Harry Eastham

Personal information
- Full name: Henry Eastham
- Date of birth: 30 June 1917
- Place of birth: Blackpool, England
- Date of death: September 1998 (aged 80–81)
- Place of death: Middlesbrough, England
- Position(s): Inside forward

Youth career
- 1933–1934: Blackpool

Senior career*
- Years: Team / Apps / (Gls)
- 1934–1936: Blackpool / 0 / (0)
- 1936–1948: Liverpool / 63 / (3)
- 1948–1953: Tranmere Rovers / 154 / (13)
- 1953–1957: Accrington Stanley / 42 / (3)
- 1957: Netherfield / ? / (?)
- 1957: Rolls Royce / ? / (?)
- Total:  / 259 / (19)

= Harry Eastham =

English footballer

Henry Eastham (30 June 1917 – September 1998) was an English professional footballer who played as an inside forward. Active between 1934 and 1954, Eastham made over 250 appearances in the Football League.

==Early life==
Harry Eastham was born on 30 June 1917 in Blackpool.

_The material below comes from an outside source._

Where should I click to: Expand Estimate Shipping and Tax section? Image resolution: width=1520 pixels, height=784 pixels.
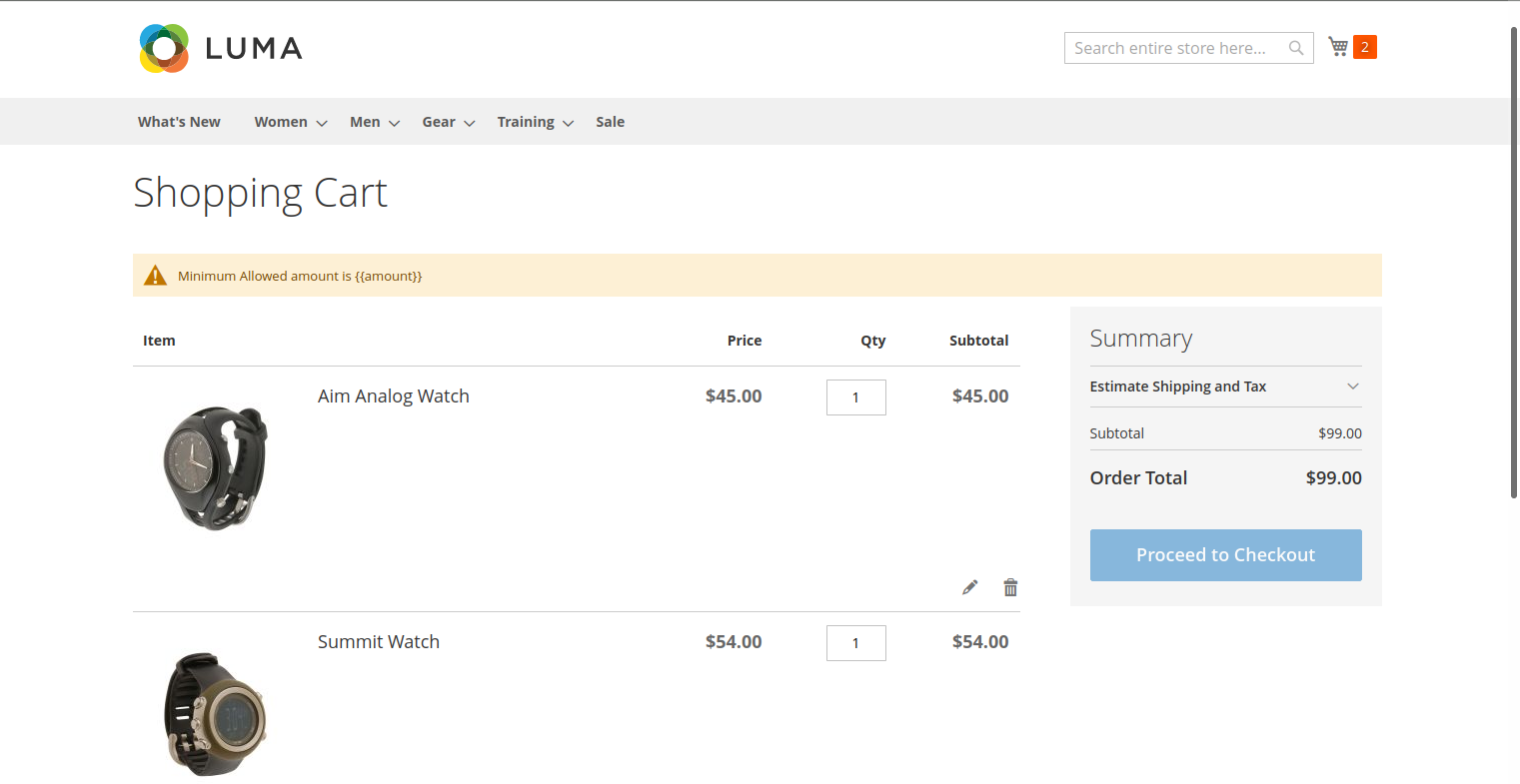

His elder brother was fellow player George Eastham, Sr.; George's own son – Harry's nephew – George, Jr. was also a professional player.

==Career==
After graduating through the youth team of hometown club Blackpool, Eastham turned professional in 1934. He also played in the Football League for Liverpool, Tranmere Rovers and Accrington Stanley, before moving to play non-league football with Netherfield and Rolls Royce.